Three Ways Professional References Help You Source Great Talent
Tammy Cohen, PHR, SHRM-CP
October 20 2016
While criminal records and education history can confirm a candidate’s qualifications and forecast potential security risks, there is no database available to report on an applicant’s work ethic. That’s why one of the most important services we provide at InfoMart is professional and personal reference checks.
A previous employer is going to have much more to say than what is listed on a candidate’s resume. This conversation between a previous manager and a trained InfoMart professional can shed light on whether an applicant is really the kind of talent your company wants. Here are three ways professional reference checks are necessary to help you acquire the right talent for your business:
- 1. Fact Checking – Professional references ensure that your applicant’s title and tenure are accurate. More importantly, fact checking confirms the skills and responsibilities that the candidate claims on their resume or CV and can tell you if those details have been embellished. Job titles, salary, and overall responsibilities may be misrepresented to make the applicant look more qualified on paper, but professional reference checks can catch these falsifications before you make a bad hire.
- 2. Spongy Skills – Resumes don’t always do the best job of capturing a candidate’s spongy and soft skills. Spongy skills speak more to an applicant’s adaptability, problem solving abilities, and initiative, while soft skills are characteristics such as communication and the ability to collaborate. Neither spongy nor soft skills can be assessed without having spent considerable time with an individual, so previous employers can provide unique insights that assist in hiring decisions.

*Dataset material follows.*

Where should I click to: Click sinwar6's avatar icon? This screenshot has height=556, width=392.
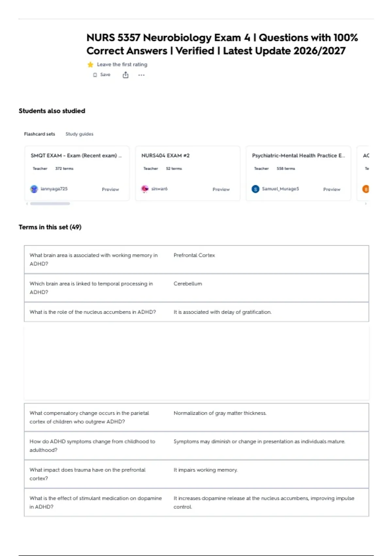point(145,189)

- 3. Interactions with Team Members – Your company is one big team made up of smaller teams with specific responsibilities, and you rely on the knowledge that those teams work well together. However, you also understand that when a new player enters the game, there are going to be changes.People react differently when working with their peers and managers. Some employees are the type to speak up during a meeting, while others are not. Assessing an applicant’s resume may give you a clear picture of their qualifications as an individual, but provide little evidence that they are a good team player. Managers are trained to appraise how their employees interact and notice behavioral patterns, so previous employers can enlighten you to a candidate’s efficacy in team environments.